• Excerpt provided

Most of the process is quite predictable—there are no strong outliers or extreme delays visible in the histograms. However, the main opportunity for improvement is in the procurement-to-order lag, which dominates the total fulfillment time.
We’ll next use boxplots to further confirm if any individual extreme outliers are present.

📦 3.6 Boxplots of Fulfillment Lags

Boxplots provide a quick way to spot outliers and compare the overall spread of each process step. This helps us see if a few rare cases are driving up the average, or if the delays are common across most orders.

import matplotlib.pyplot as plt
import seaborn as sns

plt.figure(figsize=(14, 5))
sns.boxplot(data=df[lag_columns], orient='h', palette='pastel')
plt.title('Boxplot of Fulfillment Lag Metrics')
plt.xlabel('Days')
plt.show()

📝 Insight:

Procurement to Order and Total Fulfillment Time both show a wide spread but no extreme outliers. This means the long delays are common across the majority of orders, not caused by a few rare cases.
Order to Dispatch and Dispatch to Delivery are tightly clustered, confirming that once an order is placed, fulfillment and delivery are fast and consistent.
No individual lag step shows significant outliers—delays are a general, process-wide feature rather than isolated incidents.

💸 Step 4. Profitability & Margin Diagnostics

Having identified long fulfillment delays (Step 3), our next question is:
Are these delays actually hurting our margins, or is profitability stable across the business?

4.1 Order-Level Profitability

We calculate gross profit and margin for each order:

df['Revenue'] = df['UnitSalePrice'] * df['QuantityOrdered']
df['ProductionCost'] = df['UnitProductionCost'] * df['QuantityOrdered']
df['GrossProfit'] = df['Revenue'] - df['ProductionCost']
df['GrossMarginPercent'] = (df['GrossProfit'] / df['Revenue']).replace([float('inf'), -float('inf')], 0) * 100

df[['Revenue', 'ProductionCost', 'GrossProfit', 'GrossMarginPercent']].describe()

• Data records
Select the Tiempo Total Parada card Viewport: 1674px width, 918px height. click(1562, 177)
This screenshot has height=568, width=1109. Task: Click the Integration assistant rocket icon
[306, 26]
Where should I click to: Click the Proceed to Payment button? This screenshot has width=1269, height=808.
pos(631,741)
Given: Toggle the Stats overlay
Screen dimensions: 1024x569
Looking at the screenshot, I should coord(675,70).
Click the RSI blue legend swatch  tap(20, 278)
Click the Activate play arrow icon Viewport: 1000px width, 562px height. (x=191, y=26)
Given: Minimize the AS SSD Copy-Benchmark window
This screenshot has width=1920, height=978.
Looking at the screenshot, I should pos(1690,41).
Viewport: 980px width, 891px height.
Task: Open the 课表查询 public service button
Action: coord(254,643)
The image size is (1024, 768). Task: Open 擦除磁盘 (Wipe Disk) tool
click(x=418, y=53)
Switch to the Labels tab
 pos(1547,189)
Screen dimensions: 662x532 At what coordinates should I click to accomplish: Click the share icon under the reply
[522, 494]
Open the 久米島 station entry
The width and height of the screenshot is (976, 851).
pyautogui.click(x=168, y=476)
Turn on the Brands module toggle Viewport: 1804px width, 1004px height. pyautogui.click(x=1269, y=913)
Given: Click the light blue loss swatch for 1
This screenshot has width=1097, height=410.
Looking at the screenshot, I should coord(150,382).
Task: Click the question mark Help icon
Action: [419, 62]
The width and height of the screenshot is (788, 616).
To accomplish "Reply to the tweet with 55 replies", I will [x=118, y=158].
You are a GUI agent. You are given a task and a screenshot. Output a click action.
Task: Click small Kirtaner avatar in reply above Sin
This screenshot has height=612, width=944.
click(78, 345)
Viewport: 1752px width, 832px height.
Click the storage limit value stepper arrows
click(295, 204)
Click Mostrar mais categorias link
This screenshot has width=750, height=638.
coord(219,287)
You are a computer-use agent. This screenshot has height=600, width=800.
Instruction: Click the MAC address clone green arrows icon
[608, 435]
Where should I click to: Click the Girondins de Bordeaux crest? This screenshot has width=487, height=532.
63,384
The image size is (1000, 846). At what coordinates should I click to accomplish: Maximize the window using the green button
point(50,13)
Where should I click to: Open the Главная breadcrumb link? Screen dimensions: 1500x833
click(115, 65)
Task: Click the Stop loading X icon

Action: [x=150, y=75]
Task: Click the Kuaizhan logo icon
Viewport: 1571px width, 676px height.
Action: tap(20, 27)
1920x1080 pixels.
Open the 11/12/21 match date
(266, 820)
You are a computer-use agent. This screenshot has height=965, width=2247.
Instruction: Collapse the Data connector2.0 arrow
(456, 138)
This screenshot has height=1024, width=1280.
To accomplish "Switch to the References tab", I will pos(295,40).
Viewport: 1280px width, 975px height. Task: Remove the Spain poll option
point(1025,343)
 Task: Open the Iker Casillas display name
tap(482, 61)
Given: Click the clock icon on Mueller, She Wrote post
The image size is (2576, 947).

• Task directions
Transcribe the part of the fulfillment-lag analysis above that begins at the words "Boxplots provide a" and stops after "plt.xlabel('Days')".

• Solved problem
Boxplots provide a quick way to spot outliers and compare the overall spread of each process step. This helps us see if a few rare cases are driving up the average, or if the delays are common across most orders.

import matplotlib.pyplot as plt
import seaborn as sns

plt.figure(figsize=(14, 5))
sns.boxplot(data=df[lag_columns], orient='h', palette='pastel')
plt.title('Boxplot of Fulfillment Lag Metrics')
plt.xlabel('Days')